───── Stored data

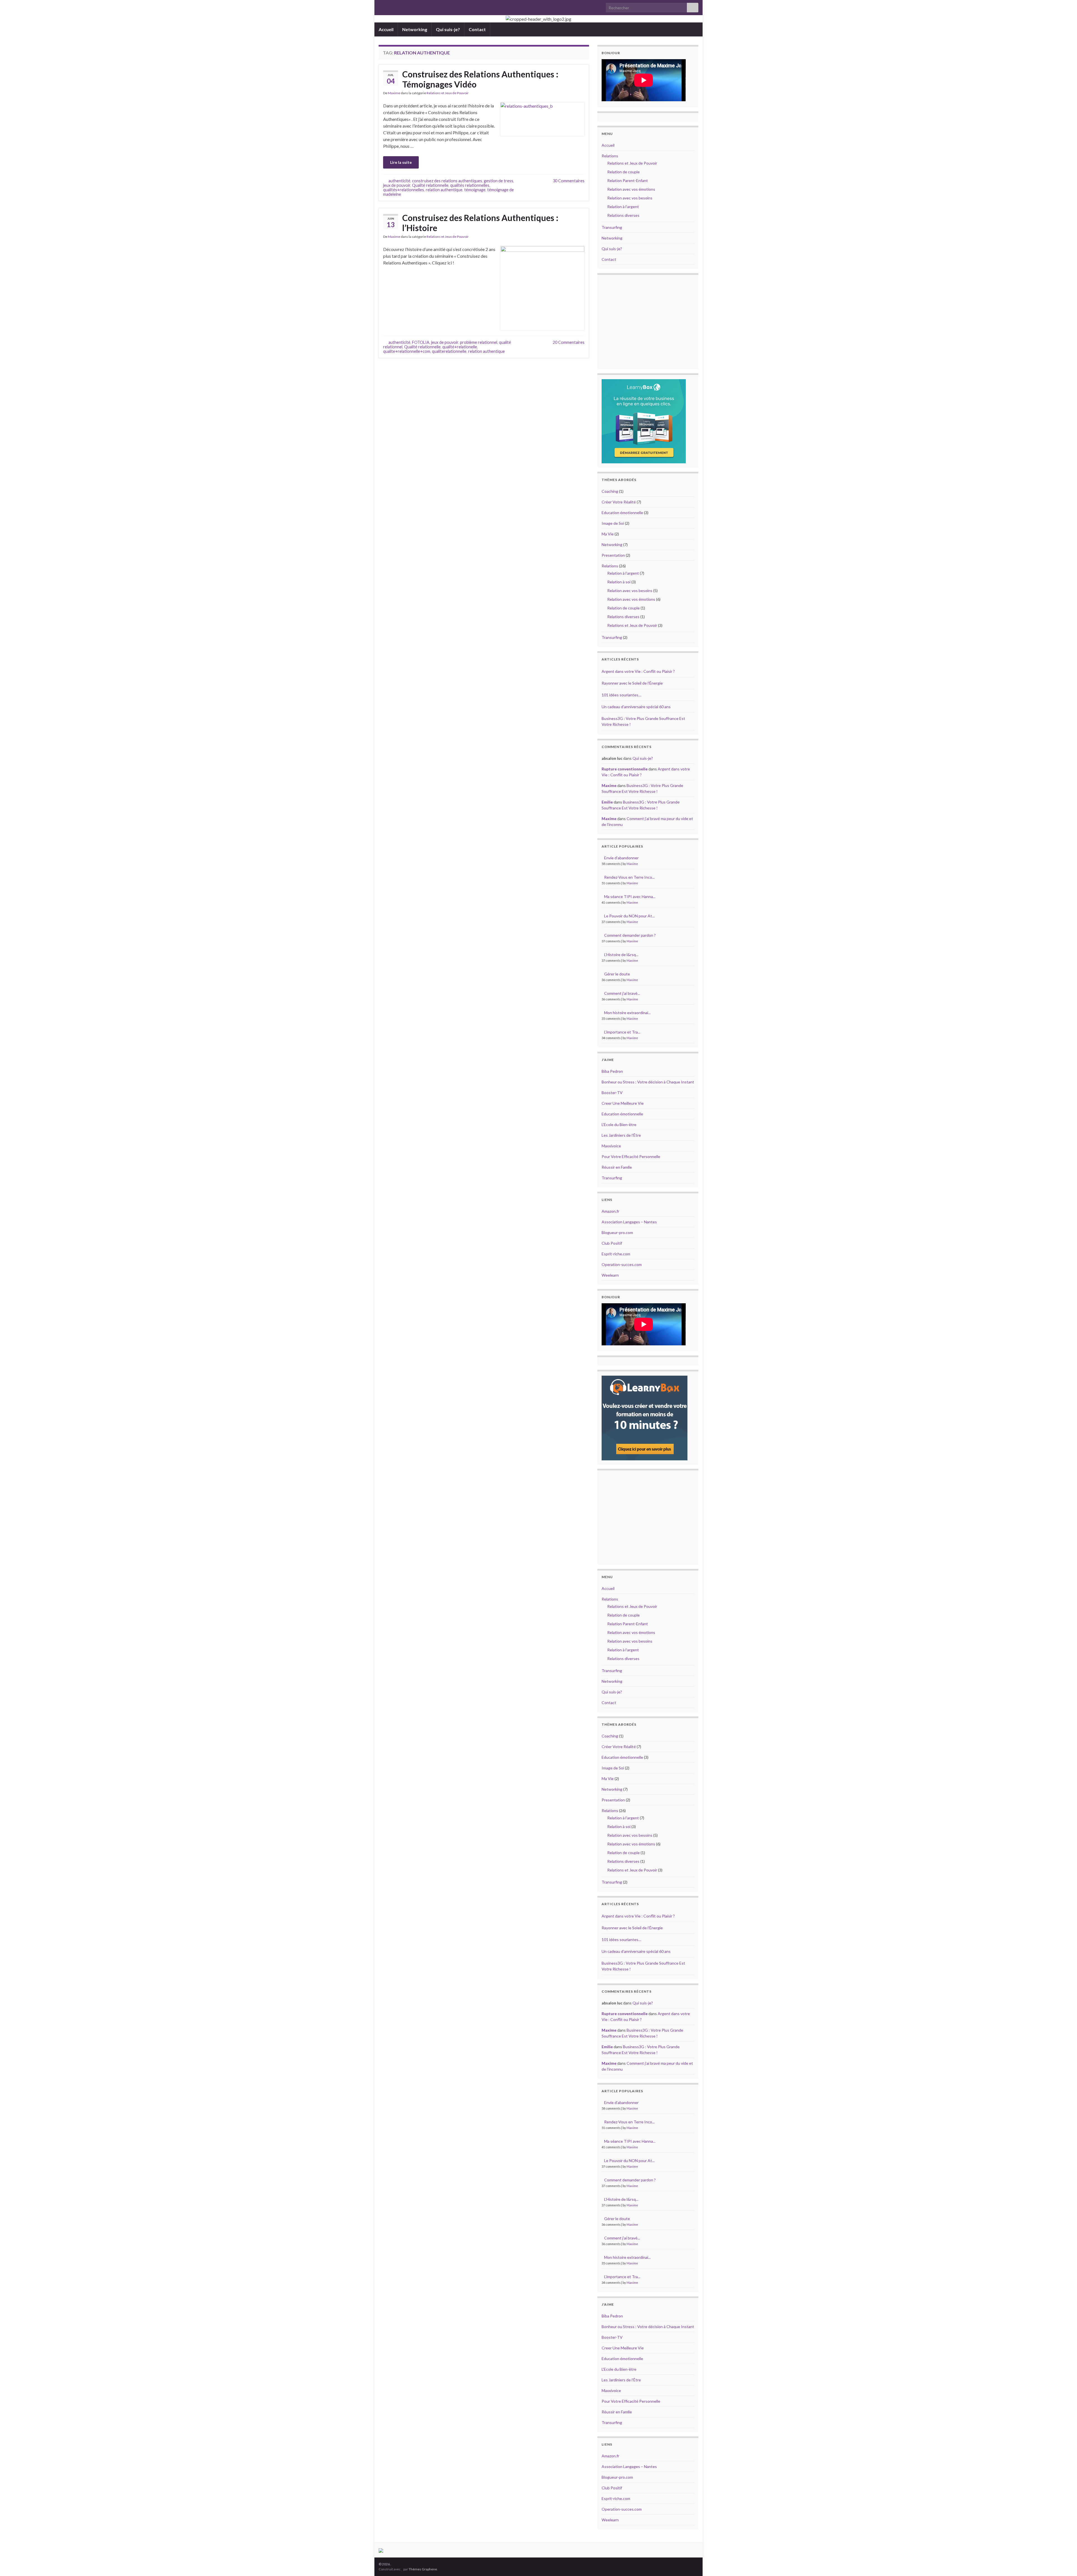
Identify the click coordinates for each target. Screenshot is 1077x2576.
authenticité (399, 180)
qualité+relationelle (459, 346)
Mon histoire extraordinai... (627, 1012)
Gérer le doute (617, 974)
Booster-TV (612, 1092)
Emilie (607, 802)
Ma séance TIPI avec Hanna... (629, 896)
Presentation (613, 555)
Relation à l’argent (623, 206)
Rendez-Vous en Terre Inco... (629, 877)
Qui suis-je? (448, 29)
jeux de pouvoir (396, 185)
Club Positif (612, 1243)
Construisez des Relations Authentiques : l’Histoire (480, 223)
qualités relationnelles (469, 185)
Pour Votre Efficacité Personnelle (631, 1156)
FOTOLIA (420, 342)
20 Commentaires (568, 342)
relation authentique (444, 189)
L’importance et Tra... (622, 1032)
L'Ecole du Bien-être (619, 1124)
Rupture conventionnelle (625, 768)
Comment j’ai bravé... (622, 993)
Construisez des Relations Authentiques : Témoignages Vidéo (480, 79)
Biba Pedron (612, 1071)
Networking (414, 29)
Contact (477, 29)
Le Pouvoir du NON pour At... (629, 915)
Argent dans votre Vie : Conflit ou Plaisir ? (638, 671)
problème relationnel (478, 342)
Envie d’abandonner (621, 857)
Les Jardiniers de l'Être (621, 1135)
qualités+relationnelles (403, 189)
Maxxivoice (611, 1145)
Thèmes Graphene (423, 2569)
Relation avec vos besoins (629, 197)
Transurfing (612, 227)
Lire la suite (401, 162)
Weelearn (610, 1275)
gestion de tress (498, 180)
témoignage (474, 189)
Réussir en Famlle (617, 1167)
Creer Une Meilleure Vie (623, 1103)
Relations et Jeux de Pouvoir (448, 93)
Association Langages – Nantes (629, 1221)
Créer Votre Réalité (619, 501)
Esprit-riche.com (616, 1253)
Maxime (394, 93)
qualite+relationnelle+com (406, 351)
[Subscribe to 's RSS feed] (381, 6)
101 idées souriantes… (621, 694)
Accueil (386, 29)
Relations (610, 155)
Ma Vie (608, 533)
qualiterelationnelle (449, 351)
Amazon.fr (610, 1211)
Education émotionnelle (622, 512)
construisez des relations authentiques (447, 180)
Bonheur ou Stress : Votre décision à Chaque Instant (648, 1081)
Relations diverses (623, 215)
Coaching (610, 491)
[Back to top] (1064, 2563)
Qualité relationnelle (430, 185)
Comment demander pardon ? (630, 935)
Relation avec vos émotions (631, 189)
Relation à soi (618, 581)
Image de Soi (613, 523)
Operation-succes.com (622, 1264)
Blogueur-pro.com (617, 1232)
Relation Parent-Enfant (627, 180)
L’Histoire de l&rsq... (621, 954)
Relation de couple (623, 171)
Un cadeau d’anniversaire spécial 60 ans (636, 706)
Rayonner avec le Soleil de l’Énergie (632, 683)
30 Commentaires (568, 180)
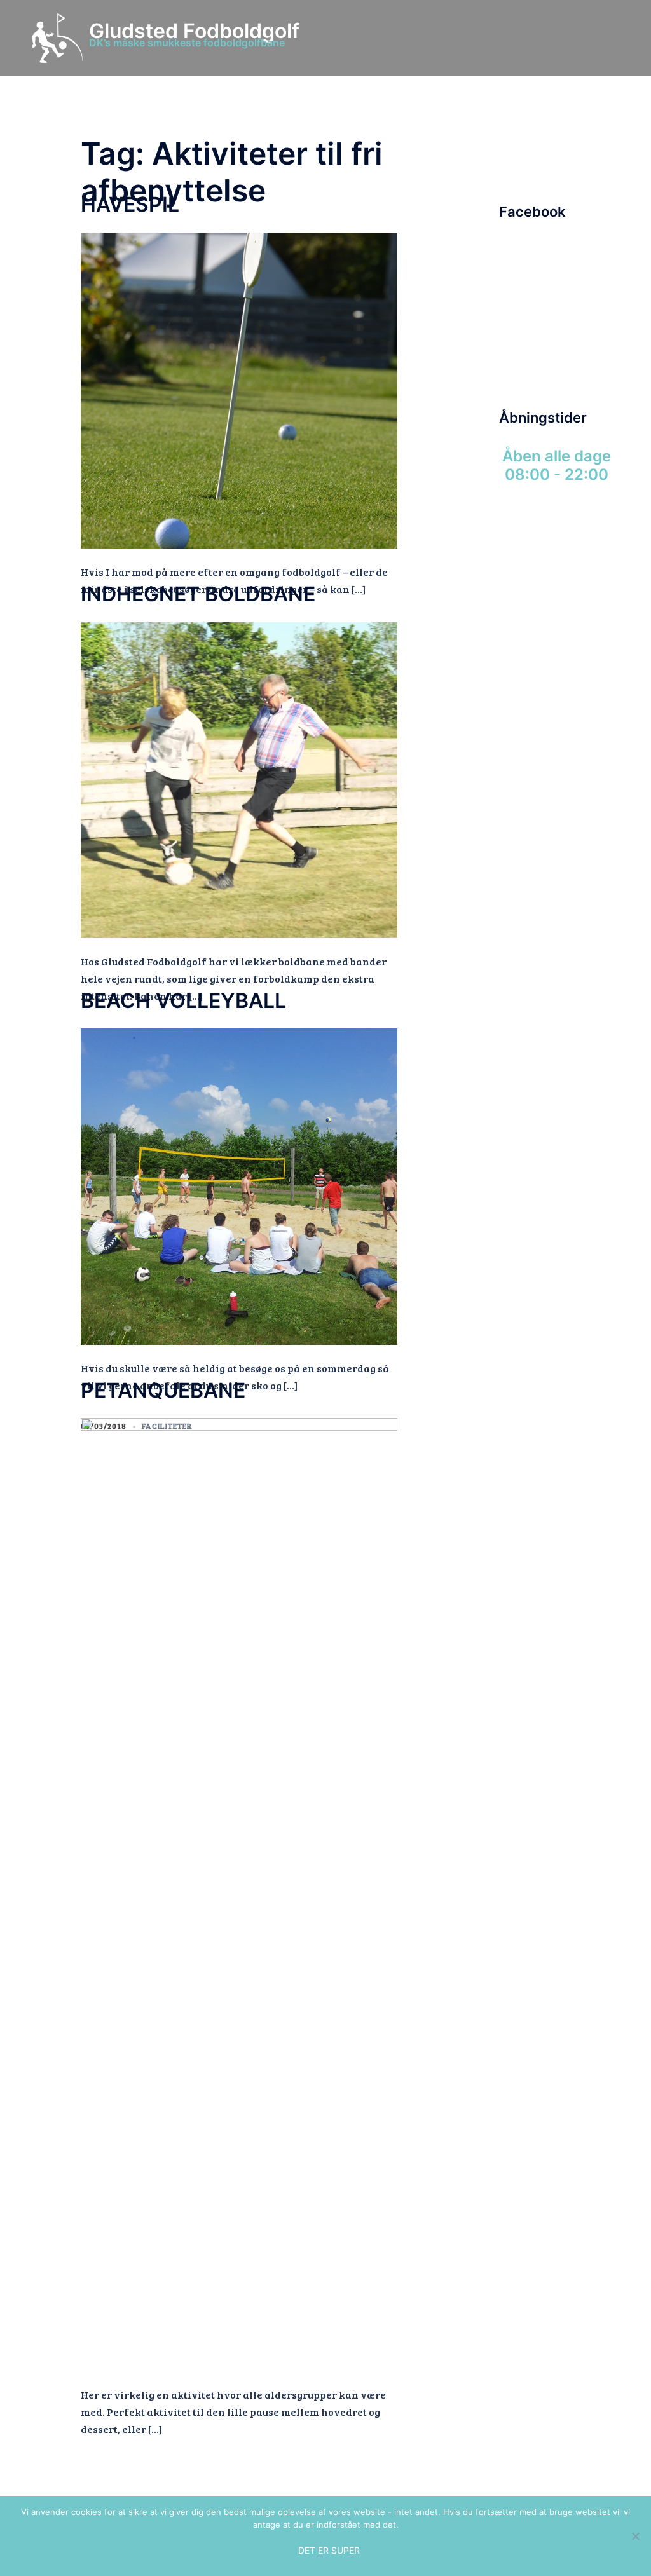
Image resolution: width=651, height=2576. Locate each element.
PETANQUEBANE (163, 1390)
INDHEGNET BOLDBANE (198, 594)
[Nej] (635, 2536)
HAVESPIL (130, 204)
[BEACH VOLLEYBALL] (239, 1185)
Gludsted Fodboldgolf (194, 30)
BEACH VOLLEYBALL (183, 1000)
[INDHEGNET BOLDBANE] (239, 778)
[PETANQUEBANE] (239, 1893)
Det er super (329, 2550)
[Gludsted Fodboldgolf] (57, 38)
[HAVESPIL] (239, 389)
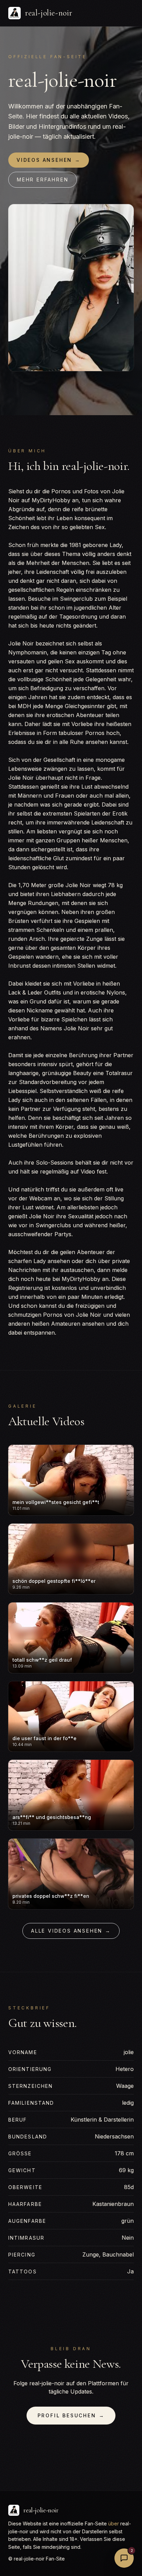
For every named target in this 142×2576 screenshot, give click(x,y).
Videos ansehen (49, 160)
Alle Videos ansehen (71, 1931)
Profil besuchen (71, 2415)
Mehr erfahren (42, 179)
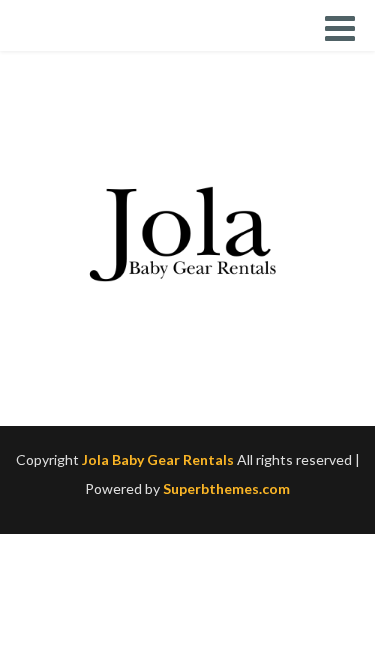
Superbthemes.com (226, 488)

──────────

**Exercise aim**. Set down the material word for word, and drop every picture from it.

**The answer**.
Identify the click coordinates for each target. Screenshot is 1077x2576.
authenticité (399, 180)
qualité+relationelle (459, 346)
Mon histoire extraordinai... (627, 1012)
Gérer le doute (617, 974)
Booster-TV (612, 1092)
Emilie (607, 802)
Ma séance TIPI avec Hanna... (629, 896)
Presentation (613, 555)
Relation à l’argent (623, 206)
Rendez-Vous en Terre Inco... (629, 877)
Qui suis-je? (448, 29)
jeux de pouvoir (396, 185)
Club Positif (612, 1243)
Construisez des Relations Authentiques : l’Histoire (480, 223)
qualités relationnelles (469, 185)
Pour Votre Efficacité Personnelle (631, 1156)
FOTOLIA (420, 342)
20 Commentaires (568, 342)
relation authentique (444, 189)
L’importance et Tra... (622, 1032)
L'Ecole du Bien-être (619, 1124)
Rupture conventionnelle (625, 768)
Comment j’ai bravé... (622, 993)
Construisez des Relations Authentiques : Témoignages Vidéo (480, 79)
Biba Pedron (612, 1071)
Networking (414, 29)
Contact (477, 29)
Le Pouvoir du NON pour At... (629, 915)
Argent dans votre Vie : Conflit ou Plaisir ? (638, 671)
problème relationnel (478, 342)
Envie d’abandonner (621, 857)
Les Jardiniers de l'Être (621, 1135)
qualités+relationnelles (403, 189)
Maxxivoice (611, 1145)
Thèmes Graphene (423, 2569)
Relation avec vos besoins (629, 197)
Transurfing (612, 227)
Lire la suite (401, 162)
Weelearn (610, 1275)
gestion de tress (498, 180)
témoignage (474, 189)
Réussir en Famlle (617, 1167)
Creer Une Meilleure Vie (623, 1103)
Relations et Jeux de Pouvoir (448, 93)
Association Langages – Nantes (629, 1221)
Créer Votre Réalité (619, 501)
Esprit-riche.com (616, 1253)
Maxime (394, 93)
qualite+relationnelle+com (406, 351)
[Subscribe to 's RSS feed] (381, 6)
101 idées souriantes… (621, 694)
Accueil (386, 29)
Relations (610, 155)
Ma Vie (608, 533)
qualiterelationnelle (449, 351)
Amazon.fr (610, 1211)
Education émotionnelle (622, 512)
construisez des relations authentiques (447, 180)
Bonheur ou Stress : Votre décision à Chaque Instant (648, 1081)
Relations diverses (623, 215)
Coaching (610, 491)
[Back to top] (1064, 2563)
Qualité relationnelle (430, 185)
Comment demander pardon ? (630, 935)
Relation avec vos émotions (631, 189)
Relation à soi (618, 581)
Image de Soi (613, 523)
Operation-succes.com (622, 1264)
Blogueur-pro.com (617, 1232)
Relation Parent-Enfant (627, 180)
L’Histoire de l&rsq... (621, 954)
Relation de couple (623, 171)
Un cadeau d’anniversaire spécial 60 ans (636, 706)
Rayonner avec le Soleil de l’Énergie (632, 683)
30 Commentaires (568, 180)
Image resolution: width=651, height=2576. Locate each element.
PETANQUEBANE (163, 1390)
INDHEGNET BOLDBANE (198, 594)
[Nej] (635, 2536)
HAVESPIL (130, 204)
[BEACH VOLLEYBALL] (239, 1185)
Gludsted Fodboldgolf (194, 30)
BEACH VOLLEYBALL (183, 1000)
[INDHEGNET BOLDBANE] (239, 778)
[PETANQUEBANE] (239, 1893)
Det er super (329, 2550)
[Gludsted Fodboldgolf] (57, 38)
[HAVESPIL] (239, 389)
For every named target in this 142×2576 screenshot, give click(x,y).
Videos ansehen (49, 160)
Alle Videos ansehen (71, 1931)
Profil besuchen (71, 2415)
Mehr erfahren (42, 179)
Superbthemes.com (226, 488)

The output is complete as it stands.